К тому времени уже овладевшая собой старая женщина ответила с деланной амбицией:
- В моем городе я принимала не каждого, кто мечтал у меня погадать.
- А откуда вы, бабуся?
- Из Крыма мы. Цыганка я, у меня мать и бабка знаменитые гадальщицы были!
При этих словах бабушка попросила у памяти своей мамы и своей бабушки прощения, ибо были они не гадалками, а почтенными и богатыми дамами, чьи мужья были князьями своего народа. Аллах прощает ложь во спасение и не считает ее богохульством!
Молодые женщины радостно оживились, видно накопилось у них семейных и любовных забот, может и со здоровьем проблемы появились. Так или иначе, бабушка достала карты и раскинула их по очереди для всех трех дам... Гонорар оказался выше бабушкиных ожиданий и, успокоив жаждущих любви и счастья женщин, она поторопилась на базар. Заработанных денег хватило на банку молока, кусочек масла и пару свежих яиц - прекрасная еда для больного ребенка!
Но к великому горю бабушки, Диянчик слабо улыбнулся ставшей непривычной еде, и лишь попробовав сваренного всмятку яичка, как он всегда любил, отложил ложечку и протянул его бабушке:
- Не хочу, бабу...
Бабушка, в глубине души ожидавшая и боящаяся такого результата, засуетилась.
- Сыночек, молочка попей, молочка!
Ребенок отпил из банки глоток и отставил ее:
- Не хочу, бабушка... - и лег на свою циновку.

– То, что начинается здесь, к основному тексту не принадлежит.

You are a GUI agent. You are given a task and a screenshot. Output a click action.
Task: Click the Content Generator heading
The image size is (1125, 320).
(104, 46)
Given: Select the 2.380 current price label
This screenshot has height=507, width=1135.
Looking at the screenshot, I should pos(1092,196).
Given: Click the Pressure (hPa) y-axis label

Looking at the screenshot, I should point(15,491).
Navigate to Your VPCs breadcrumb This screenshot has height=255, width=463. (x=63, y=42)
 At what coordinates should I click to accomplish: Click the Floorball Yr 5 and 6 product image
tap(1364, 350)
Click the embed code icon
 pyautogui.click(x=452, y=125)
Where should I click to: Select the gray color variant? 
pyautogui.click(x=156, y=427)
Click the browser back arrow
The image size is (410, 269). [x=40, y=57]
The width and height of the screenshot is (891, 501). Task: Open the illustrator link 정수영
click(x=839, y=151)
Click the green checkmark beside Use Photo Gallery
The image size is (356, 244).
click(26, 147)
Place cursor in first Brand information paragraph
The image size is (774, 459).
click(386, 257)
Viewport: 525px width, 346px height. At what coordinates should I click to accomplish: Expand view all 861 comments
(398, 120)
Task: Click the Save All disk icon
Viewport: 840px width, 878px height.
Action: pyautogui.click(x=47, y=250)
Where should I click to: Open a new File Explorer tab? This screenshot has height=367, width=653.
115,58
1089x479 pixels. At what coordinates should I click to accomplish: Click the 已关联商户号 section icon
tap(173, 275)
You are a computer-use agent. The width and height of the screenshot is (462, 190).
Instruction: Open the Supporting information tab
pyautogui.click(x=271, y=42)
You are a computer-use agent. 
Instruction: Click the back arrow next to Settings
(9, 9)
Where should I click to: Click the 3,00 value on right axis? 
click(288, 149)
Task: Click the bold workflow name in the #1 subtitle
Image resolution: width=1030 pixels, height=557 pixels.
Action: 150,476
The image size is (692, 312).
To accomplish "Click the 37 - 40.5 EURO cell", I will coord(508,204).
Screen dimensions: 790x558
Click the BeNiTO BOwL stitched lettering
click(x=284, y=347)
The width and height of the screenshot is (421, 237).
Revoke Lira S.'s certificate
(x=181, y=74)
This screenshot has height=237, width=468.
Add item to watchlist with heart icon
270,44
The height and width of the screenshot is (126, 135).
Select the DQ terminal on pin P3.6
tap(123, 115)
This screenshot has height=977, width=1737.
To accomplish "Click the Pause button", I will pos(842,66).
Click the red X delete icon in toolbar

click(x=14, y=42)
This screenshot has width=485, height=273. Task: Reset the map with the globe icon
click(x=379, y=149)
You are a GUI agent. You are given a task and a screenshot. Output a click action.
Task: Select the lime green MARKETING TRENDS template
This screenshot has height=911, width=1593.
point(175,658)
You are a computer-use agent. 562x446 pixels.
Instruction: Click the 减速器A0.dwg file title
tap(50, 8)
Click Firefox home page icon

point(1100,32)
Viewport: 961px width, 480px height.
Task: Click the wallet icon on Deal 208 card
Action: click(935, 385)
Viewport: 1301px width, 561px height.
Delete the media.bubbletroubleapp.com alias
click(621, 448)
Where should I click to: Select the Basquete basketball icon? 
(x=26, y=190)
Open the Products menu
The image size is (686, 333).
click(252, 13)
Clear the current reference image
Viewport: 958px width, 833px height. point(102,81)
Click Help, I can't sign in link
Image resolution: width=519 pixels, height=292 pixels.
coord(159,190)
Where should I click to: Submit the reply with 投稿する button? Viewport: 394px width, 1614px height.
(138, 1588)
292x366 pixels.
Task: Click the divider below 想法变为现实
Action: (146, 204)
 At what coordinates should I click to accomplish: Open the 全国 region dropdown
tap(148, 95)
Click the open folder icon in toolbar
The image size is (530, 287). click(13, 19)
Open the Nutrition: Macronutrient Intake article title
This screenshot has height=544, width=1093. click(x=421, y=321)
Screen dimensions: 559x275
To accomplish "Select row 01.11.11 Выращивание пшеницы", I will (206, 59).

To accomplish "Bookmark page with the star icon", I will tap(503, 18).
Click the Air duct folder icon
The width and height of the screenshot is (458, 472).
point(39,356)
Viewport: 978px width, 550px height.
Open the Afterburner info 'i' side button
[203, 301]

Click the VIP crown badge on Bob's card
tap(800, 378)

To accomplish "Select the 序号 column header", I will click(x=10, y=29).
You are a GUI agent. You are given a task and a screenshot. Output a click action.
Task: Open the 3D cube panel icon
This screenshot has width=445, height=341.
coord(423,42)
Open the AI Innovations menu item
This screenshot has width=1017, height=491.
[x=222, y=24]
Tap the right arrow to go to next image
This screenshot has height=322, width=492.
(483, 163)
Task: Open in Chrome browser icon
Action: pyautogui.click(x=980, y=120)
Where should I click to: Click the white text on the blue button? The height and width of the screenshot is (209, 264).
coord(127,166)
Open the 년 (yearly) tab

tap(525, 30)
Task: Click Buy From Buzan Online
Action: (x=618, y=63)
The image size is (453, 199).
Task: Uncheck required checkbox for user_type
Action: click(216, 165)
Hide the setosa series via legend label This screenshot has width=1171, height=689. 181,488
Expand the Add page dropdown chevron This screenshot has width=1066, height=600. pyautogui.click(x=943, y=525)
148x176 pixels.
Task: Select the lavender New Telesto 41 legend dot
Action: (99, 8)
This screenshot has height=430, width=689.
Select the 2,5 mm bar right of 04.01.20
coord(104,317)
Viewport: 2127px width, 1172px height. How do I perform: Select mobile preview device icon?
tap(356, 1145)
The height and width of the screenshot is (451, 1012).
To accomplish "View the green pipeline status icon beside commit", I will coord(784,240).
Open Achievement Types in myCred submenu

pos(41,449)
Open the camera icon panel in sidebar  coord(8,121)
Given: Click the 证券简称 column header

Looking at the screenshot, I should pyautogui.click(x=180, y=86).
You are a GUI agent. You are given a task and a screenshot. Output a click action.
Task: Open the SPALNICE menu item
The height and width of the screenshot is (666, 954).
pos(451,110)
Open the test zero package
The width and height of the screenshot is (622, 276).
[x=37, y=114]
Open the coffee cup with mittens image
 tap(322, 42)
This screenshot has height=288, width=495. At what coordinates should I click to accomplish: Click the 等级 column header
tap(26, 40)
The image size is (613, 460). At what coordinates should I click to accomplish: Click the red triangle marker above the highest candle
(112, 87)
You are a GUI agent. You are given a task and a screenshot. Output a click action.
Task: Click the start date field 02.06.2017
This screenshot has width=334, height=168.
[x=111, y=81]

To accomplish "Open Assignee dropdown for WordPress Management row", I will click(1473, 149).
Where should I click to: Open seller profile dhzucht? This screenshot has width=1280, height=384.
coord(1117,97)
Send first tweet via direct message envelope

На следующий день, закончив уборку порученных ей помещений, бабушка поспешила в поликлинику. Хорошо говорившая по-русски женщина решила скрыть, что она спецпереселенка и выдать себя за приехавшую к родственникам украинку.
- А родственники, оказывается, вдруг уехали, и осталась я тут с внучеком, да еще в поезде нас обворовали - ни вещей, ни денег, ни паспорта.
Ну, беспаспортные в войну, пока органы не навели в этом порядка, были не в диковинку, а старушке бедной захотелось помочь - в благостную для врача минуту явилась бабушка со своей бедой. И ей велели привести внука в больницу.
Бабушка на попутной двухколесной арбе довезла сильно ослабевшего ребенка до больницы. Узбек-арбакеш не взял со старушки платы и погнал свою телегу дальше. Бабушка, поддерживая мальчика под руку, привела его в палату. Пришел тот самый знакомый врач и осмотрев ребенка не нашел признаков какой-нибудь болезни.
- Нервная система дает сбой, - констатировал врач, когда они с бабушкой вышли в коридор. - Оставьте его, здесь и питание вполне приличное.
- Да не ест он ничего, - заплакала бабушка и сама уже понявшая, что у мальчика заболевание нервного происхождения.
Диянчика оставили в больнице. Он не возражал, только долгим взглядом проводил уходящую бабушку.
Роль профессиональной гадалки, которую взяла на себя бабушка, оказалась прибыльной: за три дня она заработала месячную зарплату уборщицы. Поначалу она испытывала чувство стыда от такого не свойственного ей амплуа, боялась встретиться с кем-то из тех, кто знал ее раньше. Но по трезвом размышлении, она пришла к совершенно верному выводу, что работа уборщицей не менее чужда ей, чем роль гадалки, при том, что эта последняя дает больше средств для существования.